2.3. Appellante betoogt dat haar activiteiten niet bedrijfsmatiger zijn dan het hebben van een advocaten- of notariskantoor, terwijl er bovendien geen sprake is van aanloop van buitenaf door derden. Gelet daarop en gelet op de geringe afmetingen van de berging wordt volgens haar geen afbreuk gedaan aan de woonfunctie ter plaatse, zodat burgemeester en wethouders met toepassing van artikel 19 van de Wet op de Ruimtelijke Ordening, vooruitlopend op het ontwerpbestemmingsplan “Drunen-Noord” vrijstelling hadden kunnen verlenen.
2.4. De Afdeling is met de rechtbank van oordeel dat de activiteiten van appellante niet als de uitoefening van een aan huis gebonden beroep in de zin van artikel 5, onder D, lid 3, van de planvoorschriften behorende bij het ontwerpbestemmingsplan “Drunen-Noord” kunnen worden aangemerkt en dat niet staande gehouden kan worden dat burgemeester en wethouders ten onrechte geen toepassing hebben gegeven aan hun bevoegdheid om vooruitlopend daarop met toepassing van artikel 19 van de WRO vrijstelling te verlenen.
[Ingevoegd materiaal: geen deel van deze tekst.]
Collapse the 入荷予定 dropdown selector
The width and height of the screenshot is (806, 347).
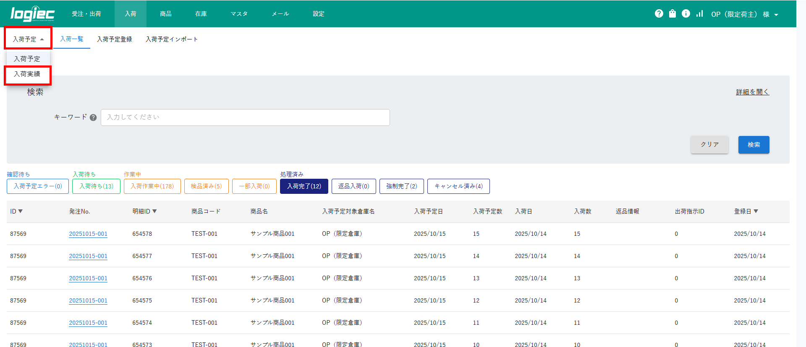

De Afdeling merkt daarbij nog op dat ter zitting is gebleken dat het ontwerpbestemmingsplan niet door de gemeenteraad zal worden vastgesteld.
2.5. Het hoger beroep is ongegrond. De aangevallen uitspraak dient te worden bevestigd.
2.6. Voor een proceskostenveroordeling bestaat geen aanleiding.
De Afdeling bestuursrechtspraak van de Raad van State
Recht doende in naam der Koningin:
bevestigt de aangevallen uitspraak.
Aldus vastgesteld door mr. W. van den Brink, Lid van de enkelvoudige kamer, in tegenwoordigheid van mr. J.H. Roelfsema, ambtenaar van Staat.